Mikoto se sentó sobre la cama cubriendo su cuerpo con el camisón y apretando sus manos en su pecho donde su corazón golpeaba con fuerza a cada latido, sin darse cuenta de la mano que viajó por el aire hasta terminar chocando en una de sus mejillas haciéndola enrojecer de  inmediato.
En la habitación solo se escuchaba los sollozos de Mikoto hasta que el silencio fue roto por  ella misma.
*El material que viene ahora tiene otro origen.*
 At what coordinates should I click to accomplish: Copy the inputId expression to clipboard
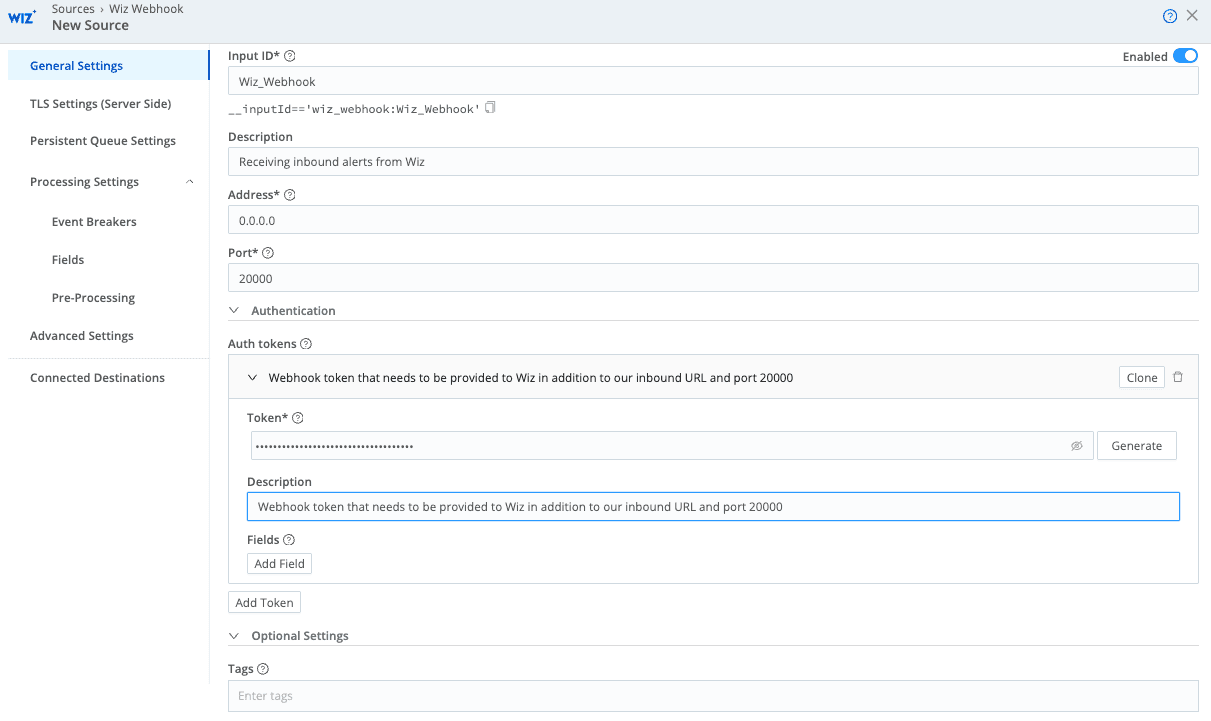click(490, 108)
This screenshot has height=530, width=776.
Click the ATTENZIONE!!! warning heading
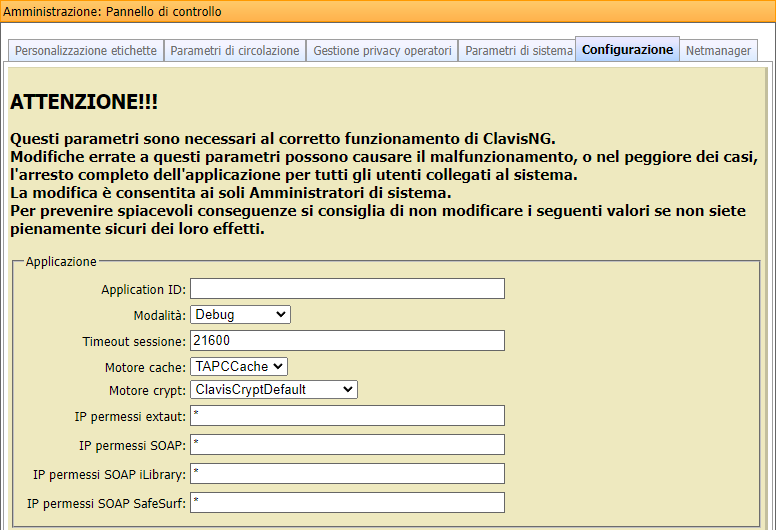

– Lo siento. – Murmuró pero no recibió ninguna respuesta de Sakumo que la miraba con intensidad. – Lo siento pero yo no puedo.

– Entiendo que estés asustada pero soy tu esposo. Tienes que cumplir.

– No te quiero... – Le confesó. – Me casé contigo... porque padre así lo decidió...

– Eso no es motivo para esta humillación, Mikoto. Puede que ahora no me ames pero me querrás y ante Dios has jurado complacerme, entre los hombres y el rey juraste ser mi mujer, así que no tienes derecho a rechazarme en tu cama.

– No, yo no puedo, aún tengo sentimientos hacia... – Pero el dolor que sentía aun por su pérdida no le permitía pronunciar el nombre del hombre al que amaba.

– Él está muerto y era un infame hombre. – Masculló con enfado. –Yo soy tu marido.

– Lo sé, pero...

– Pero...¿qué?. No tienes derecho a hacerme esperar por un hombre muerto, te deseo desde el mismo instante que te vi. Tú eres mi mujer y tienes obligaciones conmigo – Interrumpió Hatake molesto.

– Haz dicho que eres un caballero entonces espera, por favor.

– ¿¡Esperar!? No pienso hacer tal cosa y eso no retira el que sea un caballero por exigirle a mi esposa lo que deseo. Por demandar que cumpla con su deber.

– Te lo ruego, espera un poco, al menos tres días y yo podré estar contigo.


– ¡Tres días!. – Gruñó escandalizado por lo que Mikoto le pidió antes de cogerla con fuerza de sus brazos. – Ya te dije que no voy a esperar. – Afirmó Sakumo antes de imponer sus deseos sin compasión alguna.